» MATERIAL FOR THIS EXERCISE
——————————

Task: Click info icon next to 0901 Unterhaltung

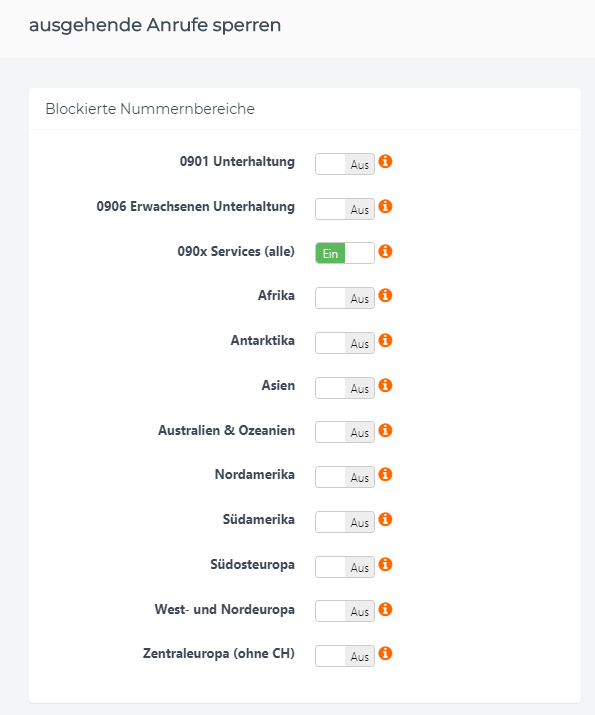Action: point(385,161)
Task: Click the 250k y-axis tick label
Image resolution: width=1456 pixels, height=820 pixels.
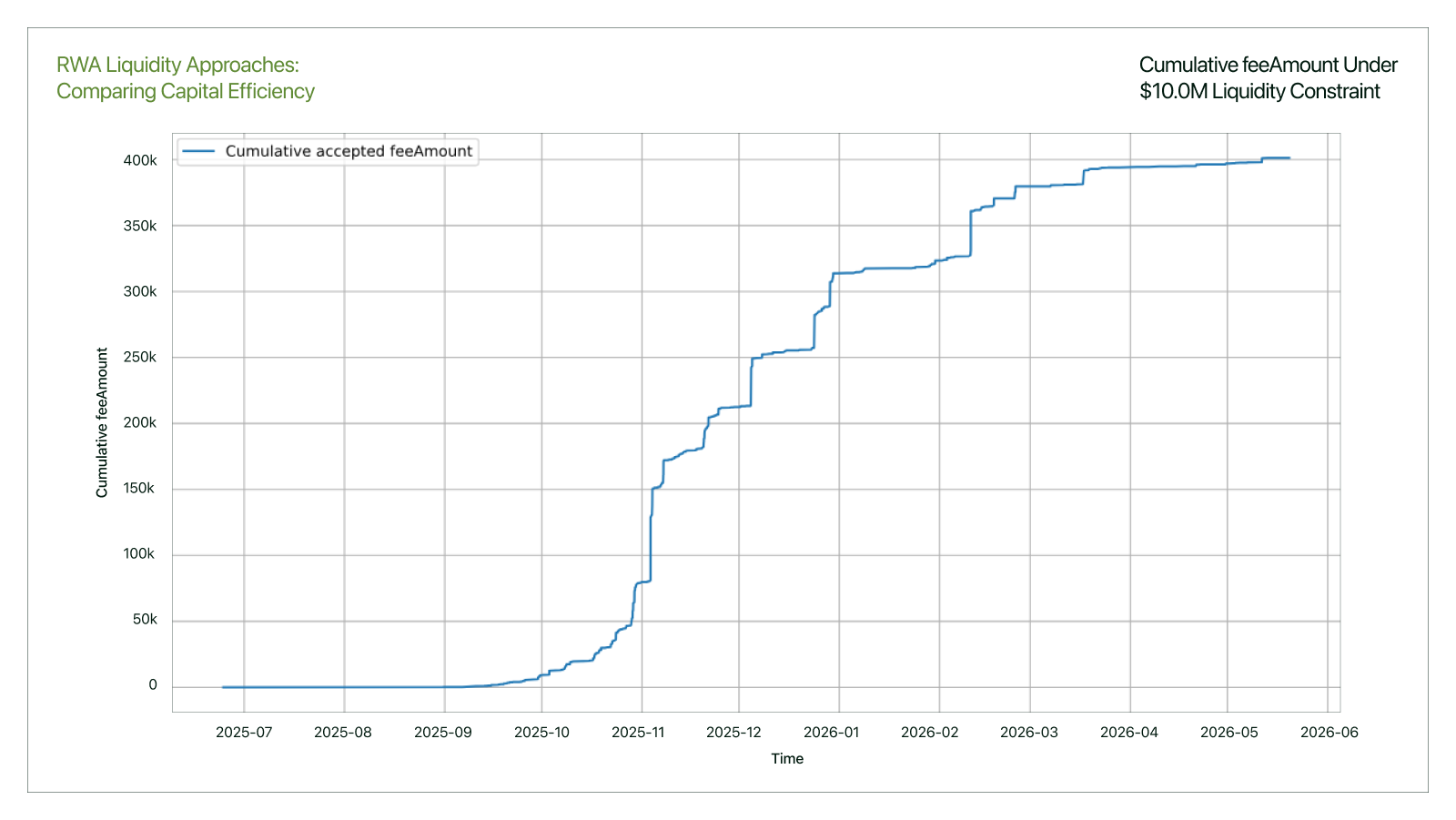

——————————

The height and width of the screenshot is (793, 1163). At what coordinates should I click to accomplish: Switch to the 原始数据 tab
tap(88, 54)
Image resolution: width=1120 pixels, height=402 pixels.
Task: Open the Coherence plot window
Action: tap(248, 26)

——————————

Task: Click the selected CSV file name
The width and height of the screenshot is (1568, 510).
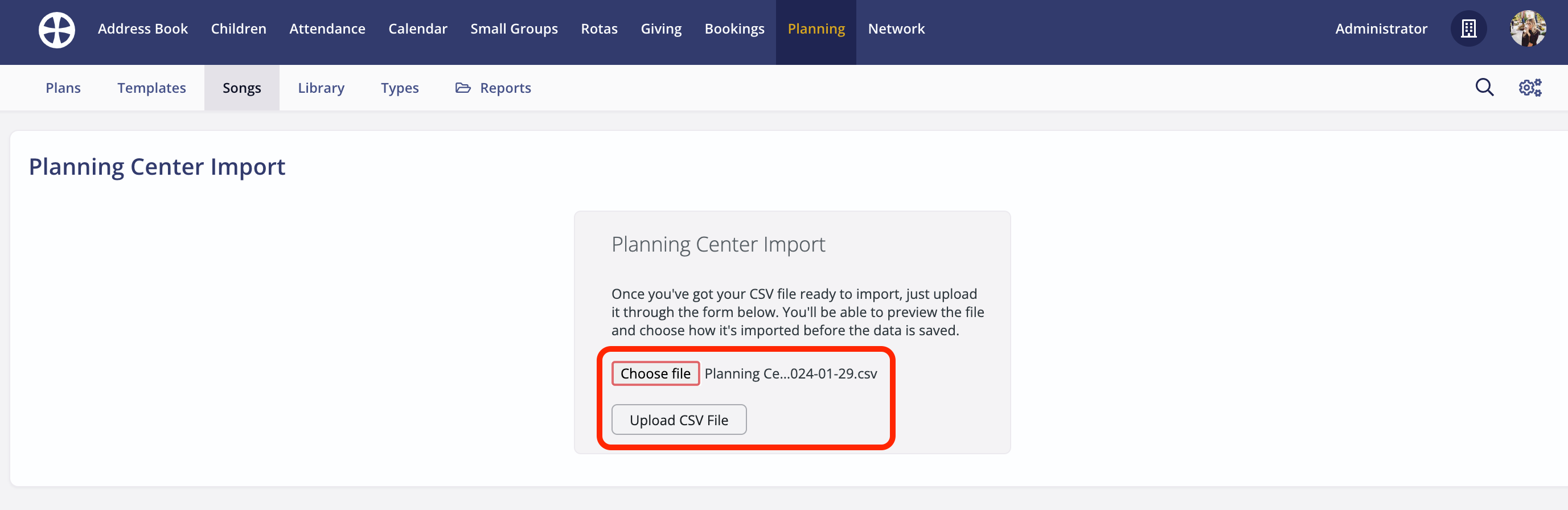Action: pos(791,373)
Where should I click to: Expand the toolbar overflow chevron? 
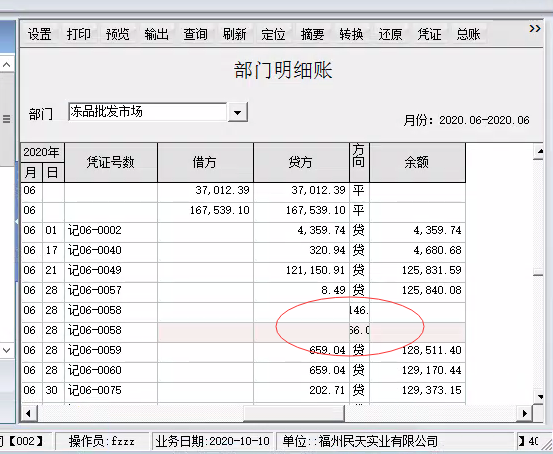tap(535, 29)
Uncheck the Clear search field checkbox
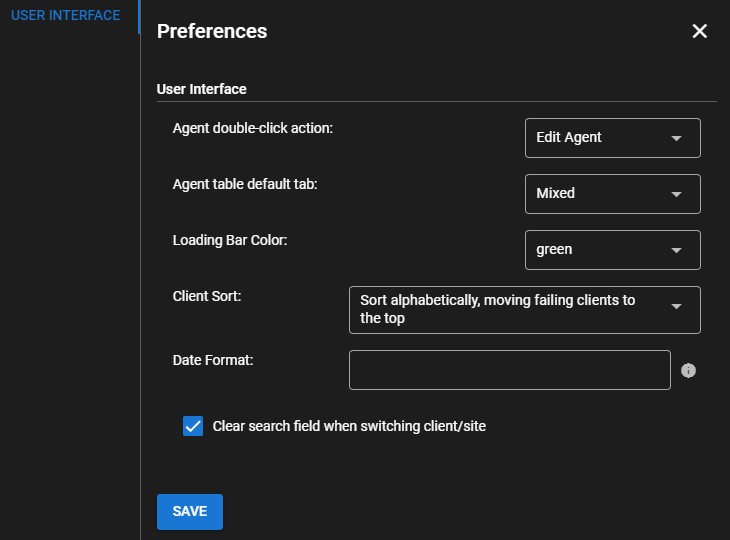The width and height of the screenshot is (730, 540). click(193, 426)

——————————

From the records above, transcribe only the stretch from the line with "Task: Click info" through the line with "Image resolution: width=1456", keeping both ends. Omit pictures.

» OUTPUT OF THE TASK
Task: Click info icon next to 0901 Unterhaltung

Action: point(385,161)
Task: Click the 250k y-axis tick label
Image resolution: width=1456 pixels, height=820 pixels.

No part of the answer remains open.